▶ [Exercise prompt]
Please return only the lines between the line with "1280x720 pixels. At" and the final line of the entries, both included, and exclude pictures.

▶ [Extracted entries]

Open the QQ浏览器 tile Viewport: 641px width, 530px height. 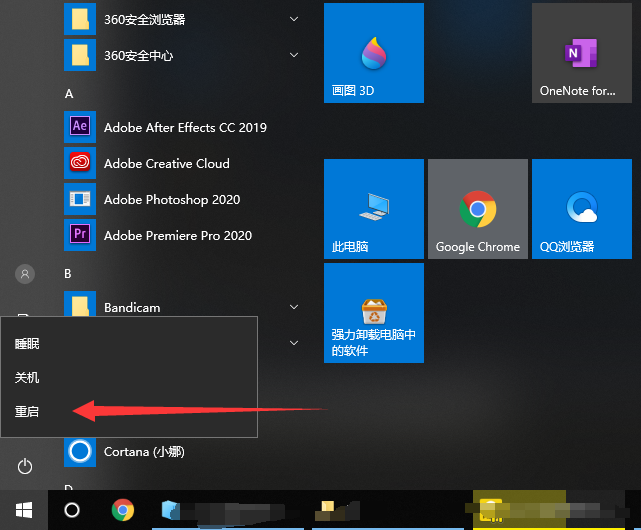pos(581,209)
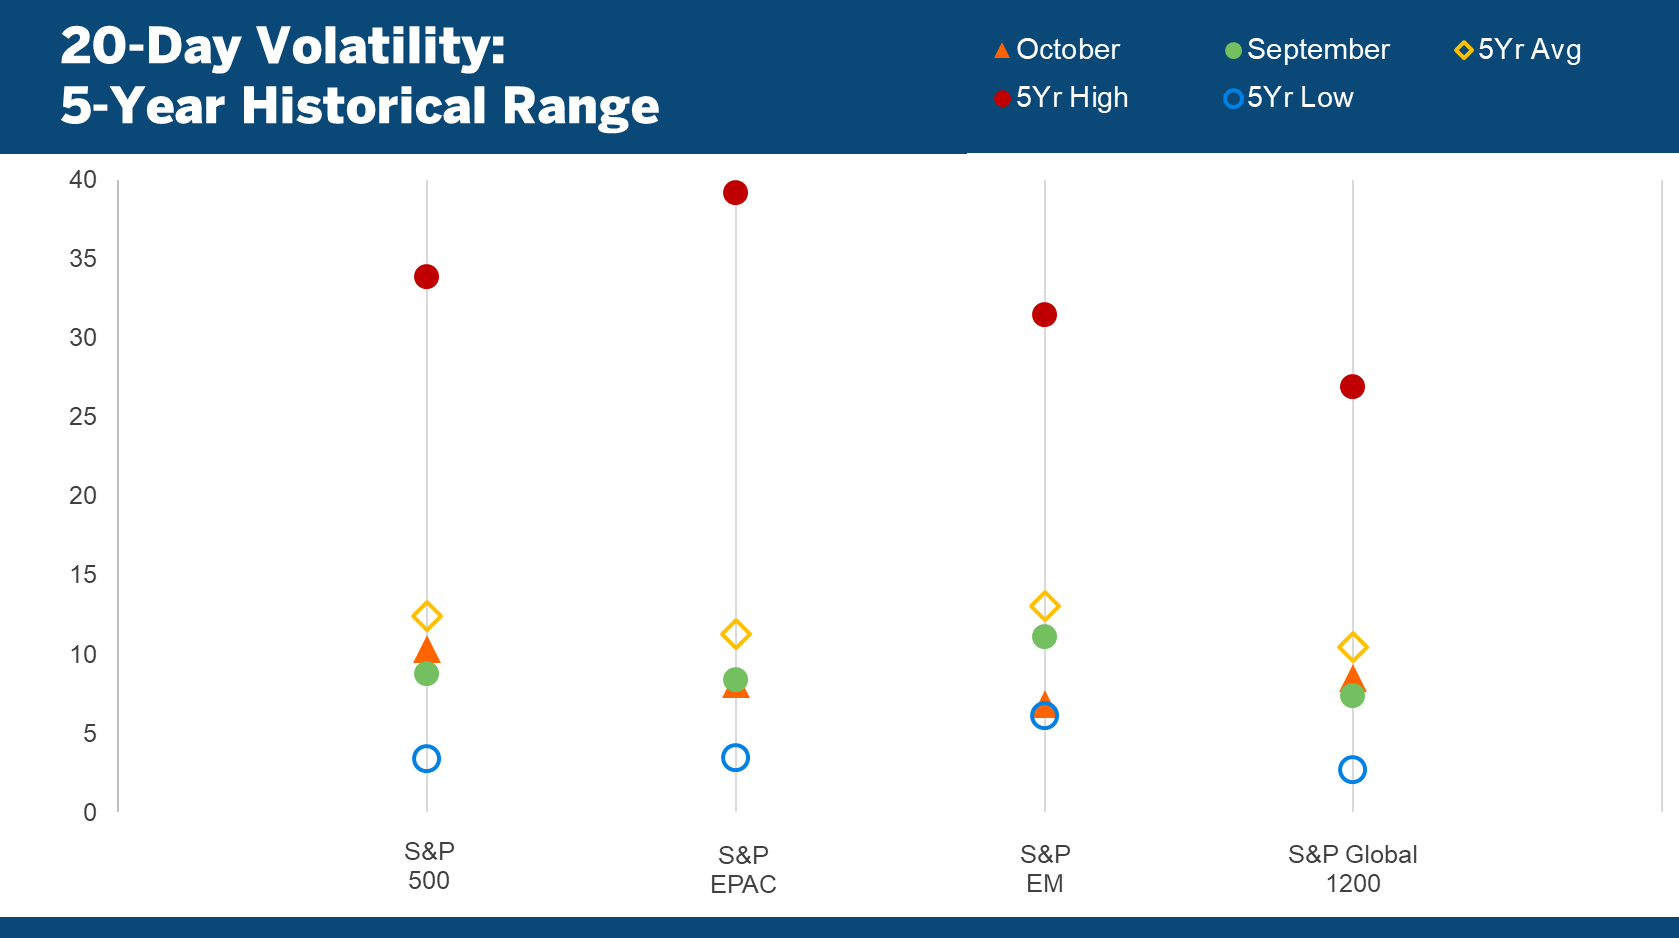Screen dimensions: 1679x938
Task: Select the S&P EPAC 5Yr High red dot
Action: tap(735, 193)
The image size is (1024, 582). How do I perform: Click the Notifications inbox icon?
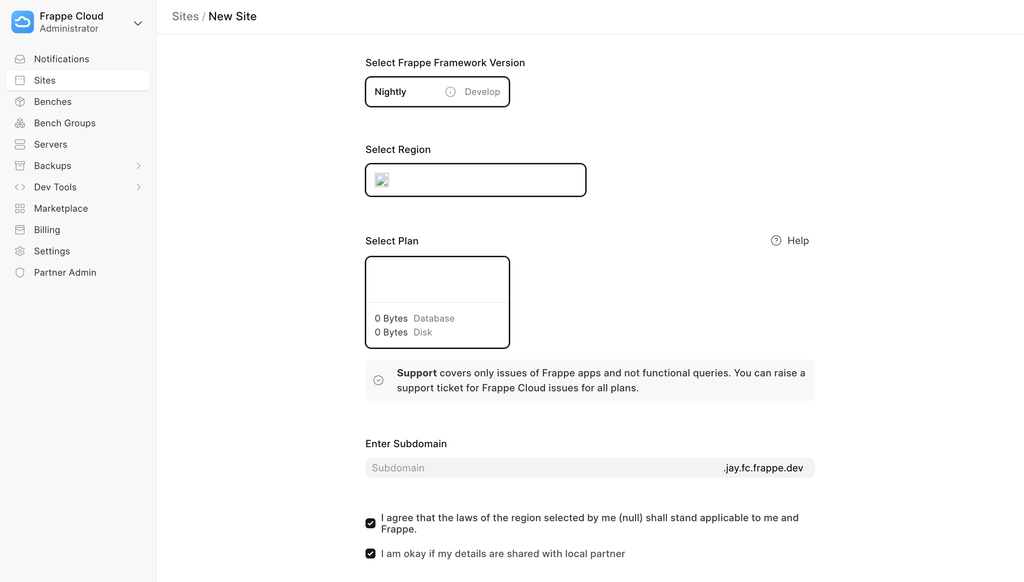point(20,59)
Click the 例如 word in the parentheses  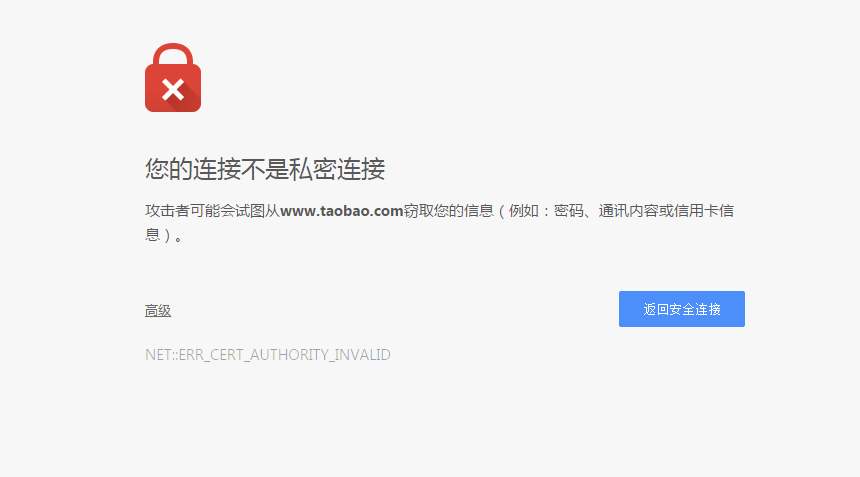[524, 211]
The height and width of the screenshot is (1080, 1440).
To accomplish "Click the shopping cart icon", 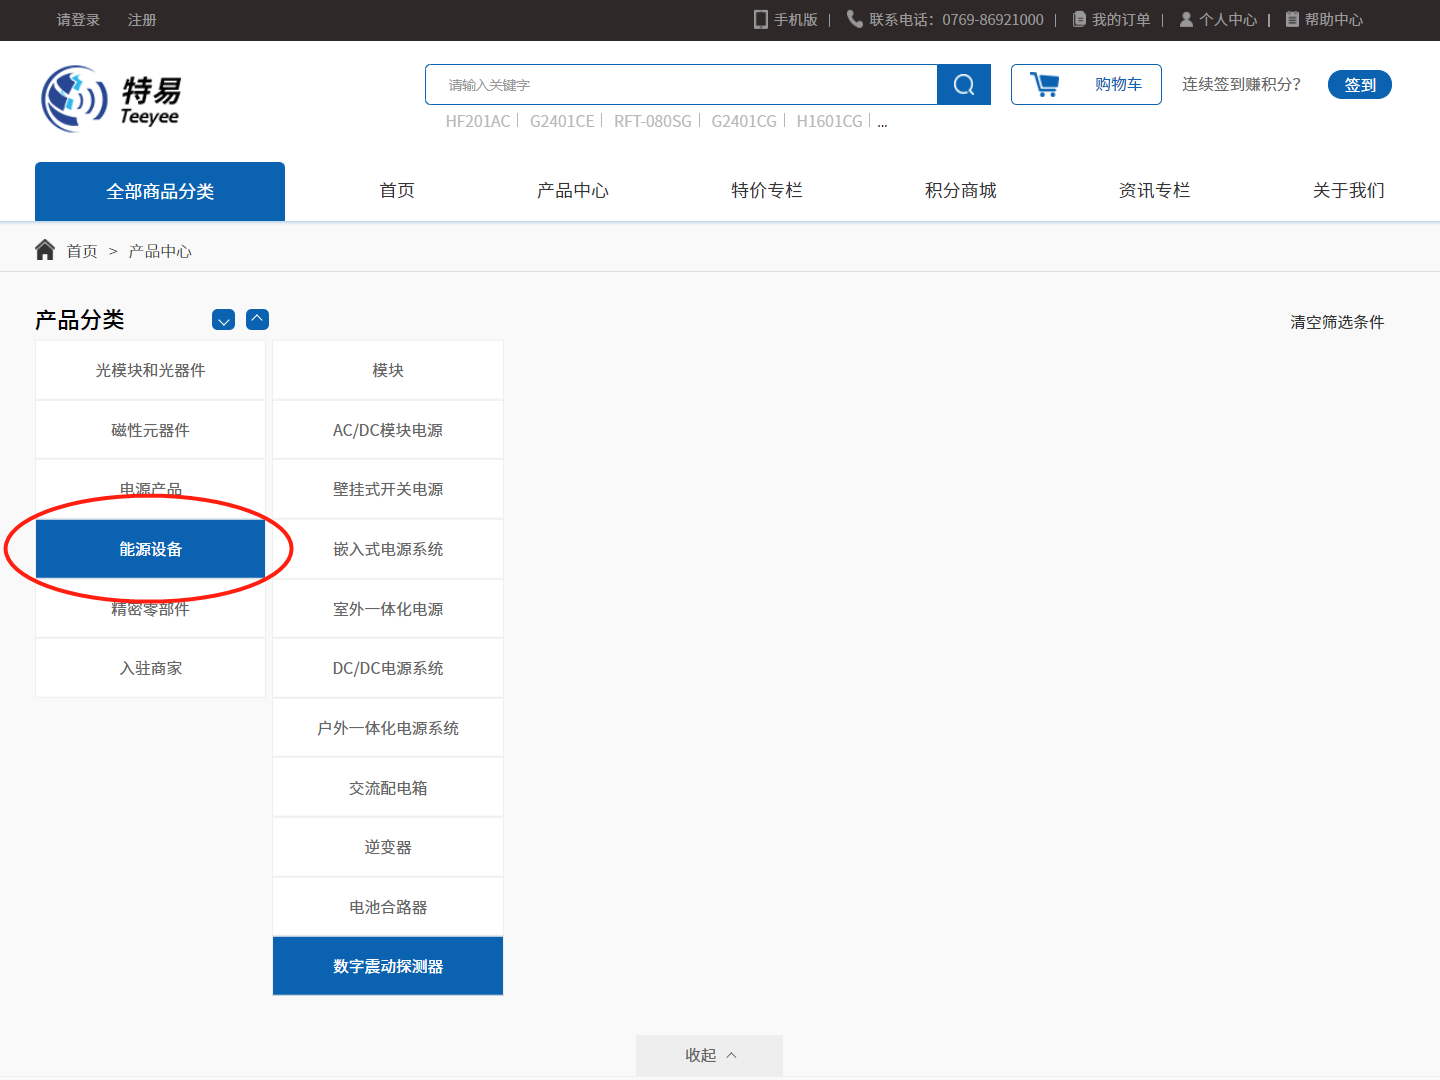I will [1044, 85].
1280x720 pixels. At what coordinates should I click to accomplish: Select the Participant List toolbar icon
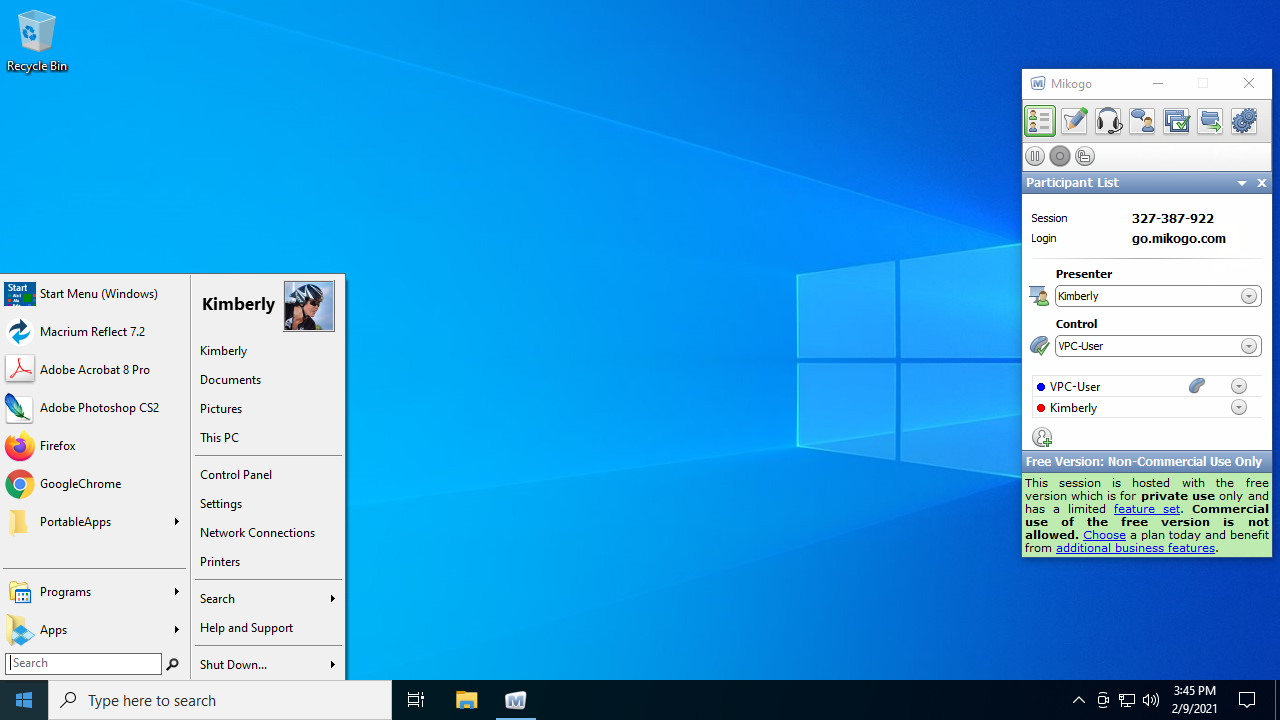click(x=1040, y=121)
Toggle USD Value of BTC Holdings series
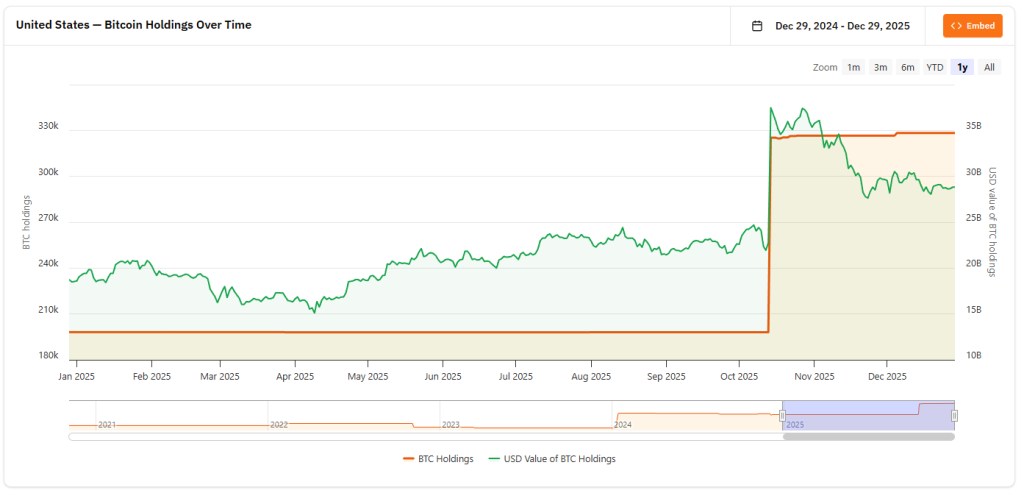This screenshot has height=493, width=1024. coord(558,459)
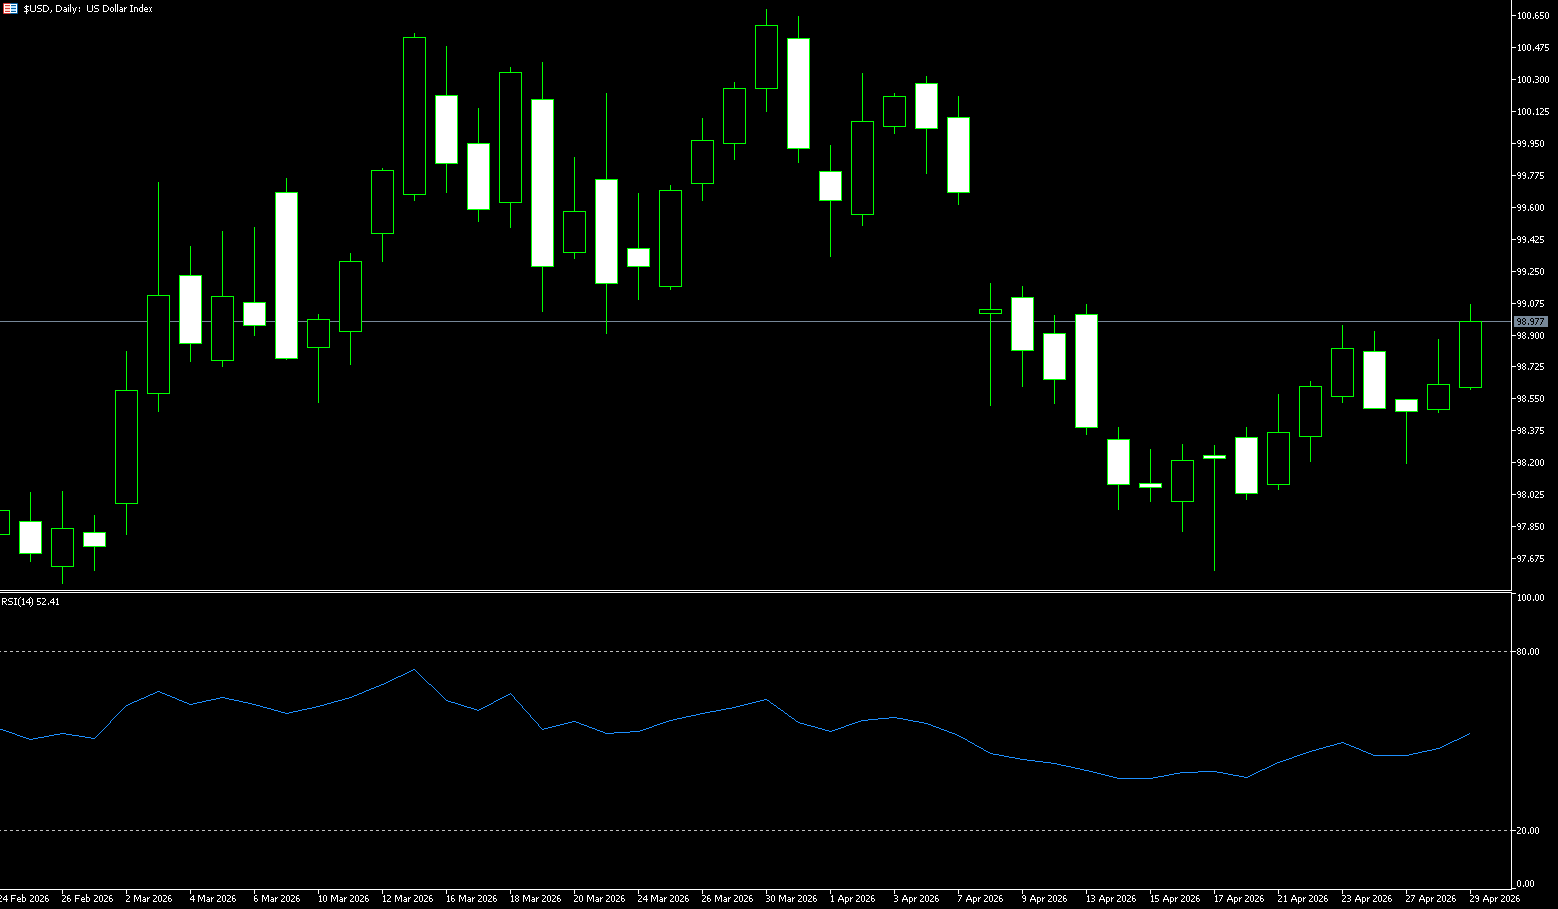Click the red-blue chart icon beside $USD
Screen dimensions: 1558x909
(10, 8)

▶ [Response area]
1280x720 pixels. At what coordinates should I click to accomplish: Select the Participant List toolbar icon
click(x=1040, y=121)
Toggle USD Value of BTC Holdings series
This screenshot has height=493, width=1024. coord(558,459)
Click the red-blue chart icon beside $USD
Screen dimensions: 1558x909
(10, 8)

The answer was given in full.